Rak Jebel Al Jais Mountain Resort in Ras al-Khaimah, EmirateApril 1st, 2009 - Posted in Architecture Design
The Rak Jebel Al Jais Mountain Resort is a new master planned tourist village in the Emirate of Ras al-Khaimah in the United Arab Emirates. Designed by the Office for Metropolitan Architecture, this future resort will be built on the top and the sides of a mountain range, defying nature and the mountains with its extravagant design, improbable building site and disregard for the native landscape. In a country focused so completely on luxurious resorts, new developments and ostentatious displays, this resort is no surprise.
Rak Jebel Al Jais Mountain Resort is yet another example of the monstrous projects that are expected to be built in the desert region of the Persian Gulf. With pools, luscious gardens, roads and cliff-side dwellings, this resort stands out starkly against the surrounding barren landscape. Architecturally, some may find it appealing and certainly interesting, but in terms of sustainability, this resort will reek havoc on the local environment. Located in a region with limited water, is it responsible to develop such a massive resort? And what will power the many restaurants, hotels, cable cars and the funicular? We prefer some of the more recent designs for eco-resorts that celebrate the natural landscape and do their best to minimize their environmental impact.
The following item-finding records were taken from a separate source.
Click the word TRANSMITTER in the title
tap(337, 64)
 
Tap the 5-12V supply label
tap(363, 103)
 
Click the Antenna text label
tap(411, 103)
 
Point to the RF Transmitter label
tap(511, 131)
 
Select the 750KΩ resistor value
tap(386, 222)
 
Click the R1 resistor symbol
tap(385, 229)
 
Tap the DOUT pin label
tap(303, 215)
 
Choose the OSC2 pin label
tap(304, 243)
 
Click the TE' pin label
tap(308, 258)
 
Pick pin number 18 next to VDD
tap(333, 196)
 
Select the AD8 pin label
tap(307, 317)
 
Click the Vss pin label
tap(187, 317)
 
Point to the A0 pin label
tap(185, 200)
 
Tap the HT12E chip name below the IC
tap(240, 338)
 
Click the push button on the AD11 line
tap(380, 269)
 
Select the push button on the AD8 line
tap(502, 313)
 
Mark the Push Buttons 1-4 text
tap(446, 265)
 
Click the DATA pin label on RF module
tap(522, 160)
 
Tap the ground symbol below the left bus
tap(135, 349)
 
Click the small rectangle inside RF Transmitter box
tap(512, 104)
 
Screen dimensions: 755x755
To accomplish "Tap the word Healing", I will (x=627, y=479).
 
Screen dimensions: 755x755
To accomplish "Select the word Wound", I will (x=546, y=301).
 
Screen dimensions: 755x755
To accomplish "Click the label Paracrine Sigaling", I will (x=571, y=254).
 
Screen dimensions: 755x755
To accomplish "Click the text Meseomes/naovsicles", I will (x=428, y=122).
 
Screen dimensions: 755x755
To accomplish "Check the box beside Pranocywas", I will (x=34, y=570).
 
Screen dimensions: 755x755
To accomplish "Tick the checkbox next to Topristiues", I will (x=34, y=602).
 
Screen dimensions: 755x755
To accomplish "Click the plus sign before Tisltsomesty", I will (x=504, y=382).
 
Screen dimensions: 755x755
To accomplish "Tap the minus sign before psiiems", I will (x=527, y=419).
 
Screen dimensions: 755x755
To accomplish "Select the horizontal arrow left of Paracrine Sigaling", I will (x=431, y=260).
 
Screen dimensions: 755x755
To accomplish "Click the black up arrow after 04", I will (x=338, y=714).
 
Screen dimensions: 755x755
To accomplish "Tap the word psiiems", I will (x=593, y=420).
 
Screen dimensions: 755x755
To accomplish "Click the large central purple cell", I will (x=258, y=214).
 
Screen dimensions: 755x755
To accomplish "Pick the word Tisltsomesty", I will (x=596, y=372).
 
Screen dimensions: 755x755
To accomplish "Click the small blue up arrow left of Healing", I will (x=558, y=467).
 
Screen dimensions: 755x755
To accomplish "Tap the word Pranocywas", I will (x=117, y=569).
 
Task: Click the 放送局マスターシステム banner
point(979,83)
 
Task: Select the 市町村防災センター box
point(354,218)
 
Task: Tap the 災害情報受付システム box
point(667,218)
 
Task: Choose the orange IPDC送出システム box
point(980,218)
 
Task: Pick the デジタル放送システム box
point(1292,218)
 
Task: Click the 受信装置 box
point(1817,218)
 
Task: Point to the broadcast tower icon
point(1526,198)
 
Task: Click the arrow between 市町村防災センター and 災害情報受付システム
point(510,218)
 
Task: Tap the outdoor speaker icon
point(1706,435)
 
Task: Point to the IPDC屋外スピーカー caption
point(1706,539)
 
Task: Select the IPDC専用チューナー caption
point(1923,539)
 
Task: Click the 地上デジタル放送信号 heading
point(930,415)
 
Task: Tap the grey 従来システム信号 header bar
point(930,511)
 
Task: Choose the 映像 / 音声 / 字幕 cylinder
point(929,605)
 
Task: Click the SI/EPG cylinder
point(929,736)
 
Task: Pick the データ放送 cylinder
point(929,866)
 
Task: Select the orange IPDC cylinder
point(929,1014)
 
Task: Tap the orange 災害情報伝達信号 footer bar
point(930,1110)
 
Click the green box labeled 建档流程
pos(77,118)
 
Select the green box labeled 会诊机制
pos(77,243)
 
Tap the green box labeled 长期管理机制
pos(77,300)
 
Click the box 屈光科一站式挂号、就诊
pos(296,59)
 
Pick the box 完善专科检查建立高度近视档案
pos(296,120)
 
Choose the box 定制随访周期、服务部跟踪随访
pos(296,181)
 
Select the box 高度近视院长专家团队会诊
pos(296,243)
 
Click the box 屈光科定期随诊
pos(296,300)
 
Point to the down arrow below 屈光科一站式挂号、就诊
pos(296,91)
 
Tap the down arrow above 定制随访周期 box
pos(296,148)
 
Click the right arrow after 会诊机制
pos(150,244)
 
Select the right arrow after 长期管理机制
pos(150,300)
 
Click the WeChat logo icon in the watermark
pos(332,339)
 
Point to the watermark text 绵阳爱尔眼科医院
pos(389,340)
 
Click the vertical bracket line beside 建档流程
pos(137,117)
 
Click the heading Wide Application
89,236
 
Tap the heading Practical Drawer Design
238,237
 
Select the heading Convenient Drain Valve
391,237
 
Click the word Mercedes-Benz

The resort, located in the mountains East of Dubai, consists of many buildings including an inhabited damn and bridge, all of which seem to precariously grasp to the sides of cliffs. Villas and pixelated housing units cut into the mountain with flat roofs used for lush gardens and pools. The Wedge is a prominent feature that juts out from the top of the mountain, extending out over the cliffs and providing a flat public plaza for events, and concerts. The Dam is a curving arc that cuts across a valley and contains a hotel and apartments. On top of the Dam, a road connects the two ridge lines. The Bridge is another noticeable structure spanning from two high points over a gully. Inside, an open air outdoor park cuts through the length of the building.